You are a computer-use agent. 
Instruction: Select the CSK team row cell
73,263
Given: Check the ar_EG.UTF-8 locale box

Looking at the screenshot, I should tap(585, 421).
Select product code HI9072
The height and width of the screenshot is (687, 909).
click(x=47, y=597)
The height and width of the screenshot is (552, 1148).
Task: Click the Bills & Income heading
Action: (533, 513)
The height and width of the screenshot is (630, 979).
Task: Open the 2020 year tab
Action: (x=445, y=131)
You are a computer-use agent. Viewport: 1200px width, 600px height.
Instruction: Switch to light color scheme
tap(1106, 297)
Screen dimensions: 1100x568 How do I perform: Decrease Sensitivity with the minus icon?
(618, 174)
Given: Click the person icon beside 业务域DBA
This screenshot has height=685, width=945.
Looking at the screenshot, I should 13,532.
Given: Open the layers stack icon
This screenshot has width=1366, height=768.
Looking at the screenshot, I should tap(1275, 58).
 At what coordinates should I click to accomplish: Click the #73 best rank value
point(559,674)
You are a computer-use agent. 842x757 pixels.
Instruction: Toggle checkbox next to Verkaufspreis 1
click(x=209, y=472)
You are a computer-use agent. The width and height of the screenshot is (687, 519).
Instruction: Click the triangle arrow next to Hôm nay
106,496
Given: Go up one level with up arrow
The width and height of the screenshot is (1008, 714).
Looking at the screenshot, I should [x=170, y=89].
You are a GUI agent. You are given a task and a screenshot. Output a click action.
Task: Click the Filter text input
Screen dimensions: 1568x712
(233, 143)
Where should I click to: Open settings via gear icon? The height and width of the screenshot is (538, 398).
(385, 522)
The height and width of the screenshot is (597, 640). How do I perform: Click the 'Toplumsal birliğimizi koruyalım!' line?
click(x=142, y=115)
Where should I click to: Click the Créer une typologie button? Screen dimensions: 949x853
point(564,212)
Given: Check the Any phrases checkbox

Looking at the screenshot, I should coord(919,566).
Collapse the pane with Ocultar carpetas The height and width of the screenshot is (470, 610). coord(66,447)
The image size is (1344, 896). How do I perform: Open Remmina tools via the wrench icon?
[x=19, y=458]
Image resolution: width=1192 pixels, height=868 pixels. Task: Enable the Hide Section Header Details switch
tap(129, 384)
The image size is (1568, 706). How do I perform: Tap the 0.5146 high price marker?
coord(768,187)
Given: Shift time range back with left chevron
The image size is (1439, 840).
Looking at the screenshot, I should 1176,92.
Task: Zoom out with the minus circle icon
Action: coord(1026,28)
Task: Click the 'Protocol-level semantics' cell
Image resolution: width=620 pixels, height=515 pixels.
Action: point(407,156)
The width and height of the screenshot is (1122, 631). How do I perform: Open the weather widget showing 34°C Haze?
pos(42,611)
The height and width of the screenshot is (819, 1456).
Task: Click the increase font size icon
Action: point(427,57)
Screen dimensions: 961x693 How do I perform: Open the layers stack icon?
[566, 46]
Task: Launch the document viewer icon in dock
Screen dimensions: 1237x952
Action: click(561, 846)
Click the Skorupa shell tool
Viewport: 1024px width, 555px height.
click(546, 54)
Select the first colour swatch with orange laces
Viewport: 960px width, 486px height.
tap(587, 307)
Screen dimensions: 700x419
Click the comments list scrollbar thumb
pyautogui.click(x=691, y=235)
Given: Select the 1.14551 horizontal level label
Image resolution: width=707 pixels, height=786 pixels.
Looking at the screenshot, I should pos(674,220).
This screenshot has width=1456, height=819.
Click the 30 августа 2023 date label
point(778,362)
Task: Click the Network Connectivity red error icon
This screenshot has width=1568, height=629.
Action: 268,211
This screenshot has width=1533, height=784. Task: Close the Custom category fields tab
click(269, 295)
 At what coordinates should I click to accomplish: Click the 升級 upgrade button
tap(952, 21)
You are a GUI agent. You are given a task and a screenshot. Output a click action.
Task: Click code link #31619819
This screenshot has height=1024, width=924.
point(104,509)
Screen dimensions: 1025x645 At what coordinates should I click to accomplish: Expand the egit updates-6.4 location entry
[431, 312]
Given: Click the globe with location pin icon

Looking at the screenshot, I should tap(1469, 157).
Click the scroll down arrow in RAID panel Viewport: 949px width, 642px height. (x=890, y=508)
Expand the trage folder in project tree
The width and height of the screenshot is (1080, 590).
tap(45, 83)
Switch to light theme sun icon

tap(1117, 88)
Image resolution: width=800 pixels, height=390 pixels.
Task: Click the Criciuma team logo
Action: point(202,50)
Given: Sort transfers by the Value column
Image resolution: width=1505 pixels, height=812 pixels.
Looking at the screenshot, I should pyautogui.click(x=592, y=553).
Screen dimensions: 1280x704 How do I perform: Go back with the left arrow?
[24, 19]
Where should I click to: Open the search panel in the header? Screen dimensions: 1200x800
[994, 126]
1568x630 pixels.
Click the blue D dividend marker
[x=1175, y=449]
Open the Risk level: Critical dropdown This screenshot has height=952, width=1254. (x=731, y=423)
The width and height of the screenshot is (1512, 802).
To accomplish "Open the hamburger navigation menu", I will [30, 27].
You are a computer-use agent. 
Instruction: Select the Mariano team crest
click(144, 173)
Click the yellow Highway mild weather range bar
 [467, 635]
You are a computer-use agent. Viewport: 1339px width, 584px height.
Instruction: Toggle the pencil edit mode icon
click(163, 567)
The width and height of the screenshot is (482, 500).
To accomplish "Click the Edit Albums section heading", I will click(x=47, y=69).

= = =

--- GIVEN PROBLEM ---
Please reproduce word for word the rows from the very first one up to and including the line that contains "Looking at the screenshot, I should 13,532.".

--- COMPLETE ANSWER ---
You are a computer-use agent. 
Instruction: Select the CSK team row cell
73,263
Given: Check the ar_EG.UTF-8 locale box

Looking at the screenshot, I should tap(585, 421).
Select product code HI9072
The height and width of the screenshot is (687, 909).
click(x=47, y=597)
The height and width of the screenshot is (552, 1148).
Task: Click the Bills & Income heading
Action: (533, 513)
The height and width of the screenshot is (630, 979).
Task: Open the 2020 year tab
Action: (x=445, y=131)
You are a computer-use agent. Viewport: 1200px width, 600px height.
Instruction: Switch to light color scheme
tap(1106, 297)
Screen dimensions: 1100x568 How do I perform: Decrease Sensitivity with the minus icon?
(618, 174)
Given: Click the person icon beside 业务域DBA
This screenshot has height=685, width=945.
Looking at the screenshot, I should 13,532.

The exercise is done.